|Author||Abd El Hady A|
|Author||Sadek H. **|
|Publication||Al Haram Hospital –TBRI- Guiza –Egypt||Download PDF Document|
The aim of this work is to study the effect of oxidative stress induced by ozone gas with and without anti-oxidants on hepatitis C patients. One hundred patients with positive HCV Ab. and evidence of hepatitis in different stages of the disease were subjected to ozone treatment using both the major auto-hemotherapy and rectal insufflation for 12 weeks. A group of patients(A) was given ozone alone and the other was given ozone plus anti-oxidants(B). Patients were subjected to routine laboratory tests including ALT, quantitative PCR estimation, and liver biopsy before and after treatment.

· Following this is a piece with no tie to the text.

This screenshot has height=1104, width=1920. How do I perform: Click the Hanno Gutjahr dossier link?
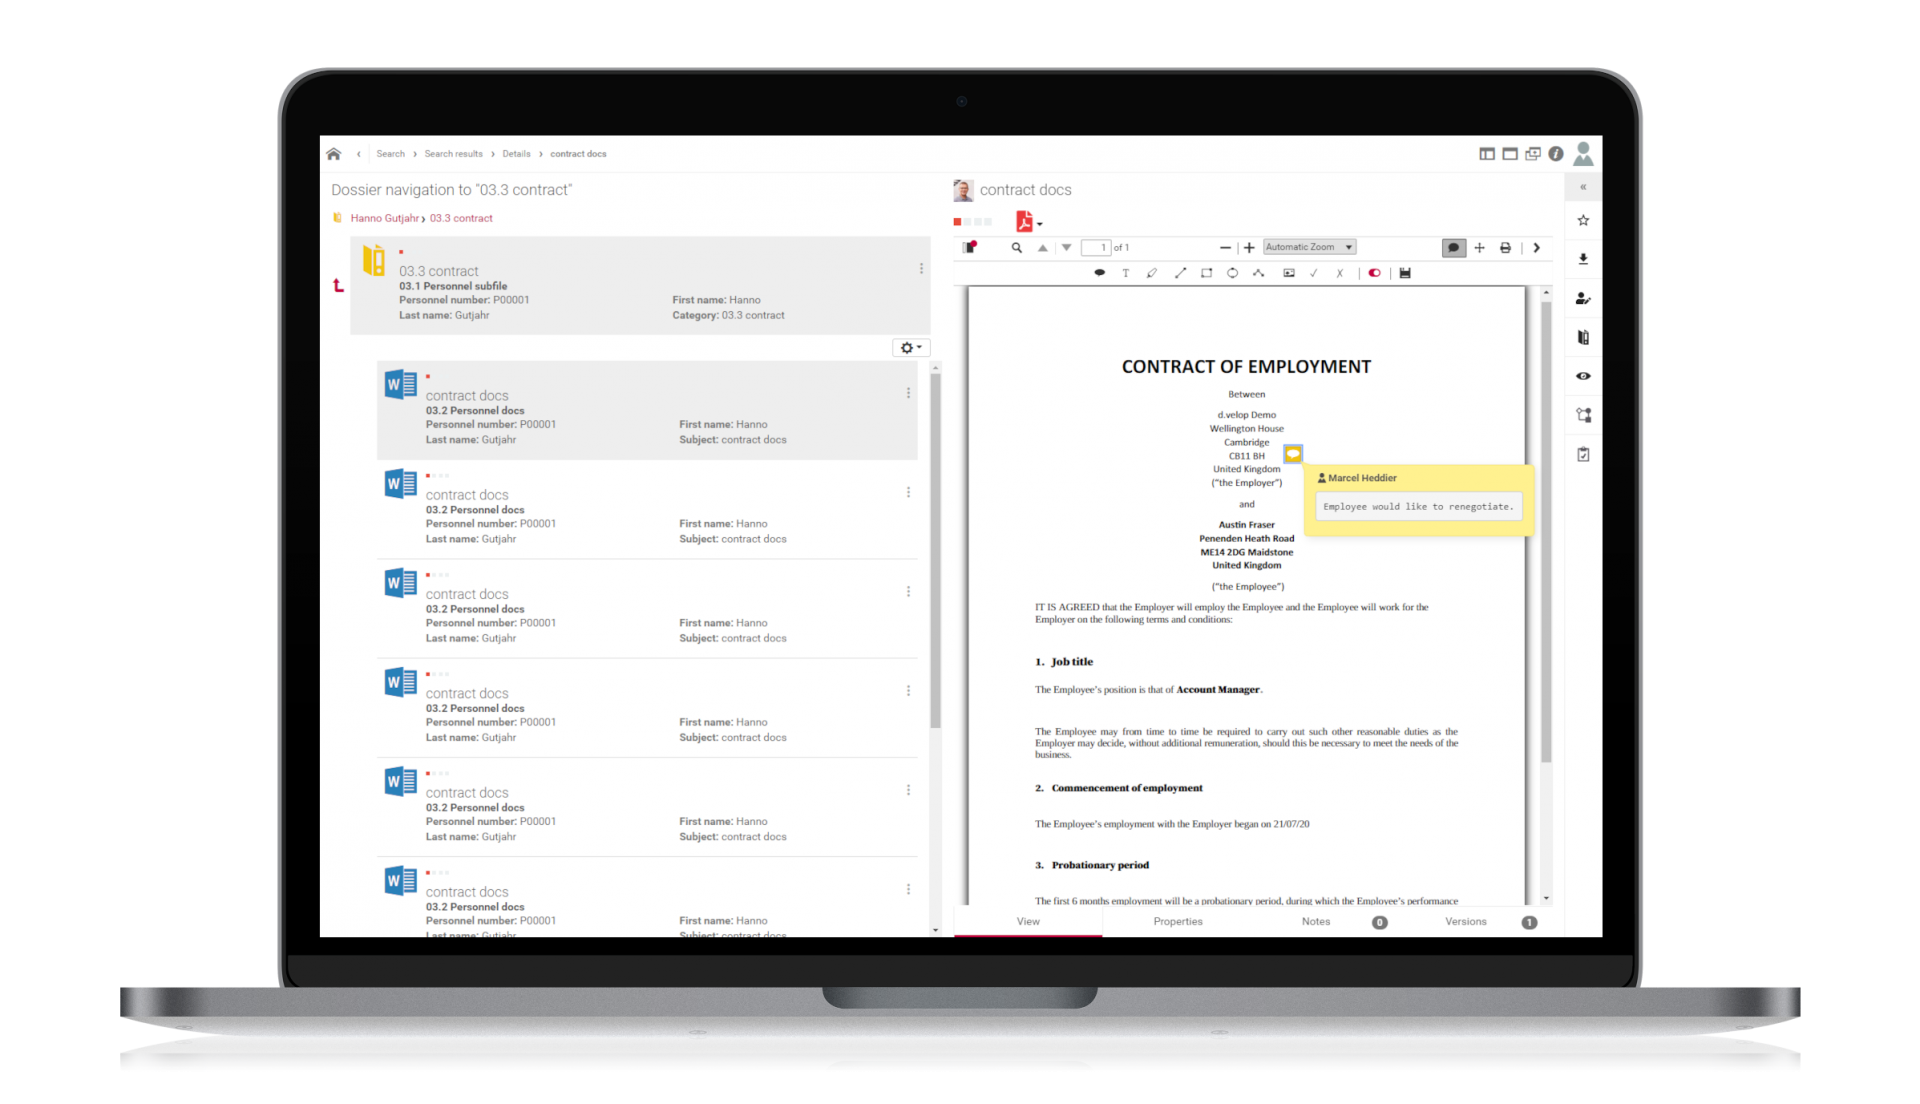coord(384,218)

The Histological grading and staging was done according to Ishak Modified HAI and evaluated by two accredited pathologists. 85% of the patients have shown a significant decline (more than 2 log decline or not detected ) in quantitative PCR on day 10 . 70% of the patients have shown a resurgence of the HCV RNA readings to day 0 readings or higher at 12 weeks , 65% have again shown significant decline (more than 2 log decline or not detected) 3-6 Months after cessation of Therapy. 75.5 % of the patients have shown improvement in liver biopsy in terms of the the Grade (necro-inflammation scores) from 2-8 points and 56.6 % in the Stage of fibrosis by 1 or 2 points after a 12 weeks therapy course. As regards group A patients given ozone alone the response in necroinflammatory changes was 65 % compared to 82.5 % response in group B given both ozone and antioxidants. As regards stage of fibrosis the response was also better in group B (54.5 %) compared to group A (50 %).

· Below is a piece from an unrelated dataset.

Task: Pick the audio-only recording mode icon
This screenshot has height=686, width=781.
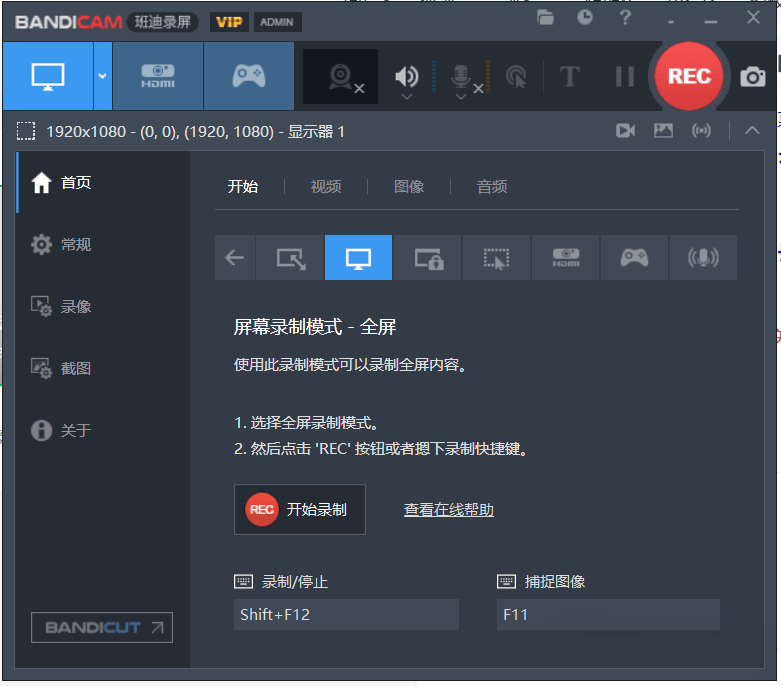Action: (x=703, y=258)
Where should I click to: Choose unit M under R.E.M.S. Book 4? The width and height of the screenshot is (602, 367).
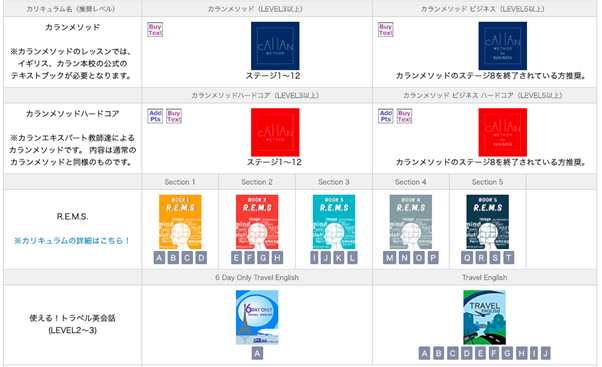click(x=390, y=258)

We conclude that ozone therapy has a positive effect on viral kinetics in hepatitis C patients. It improves ALT of patients, affects viral kinetics as seen by PCR and induces downgrading in necro-inflammatory changes in liver biopsy by 2-8 points and downstaging in fibrosis by 1-2 points in 12 weeks therapy period. This may raise hope for a possible safe and effective anti-fibrotic therapy.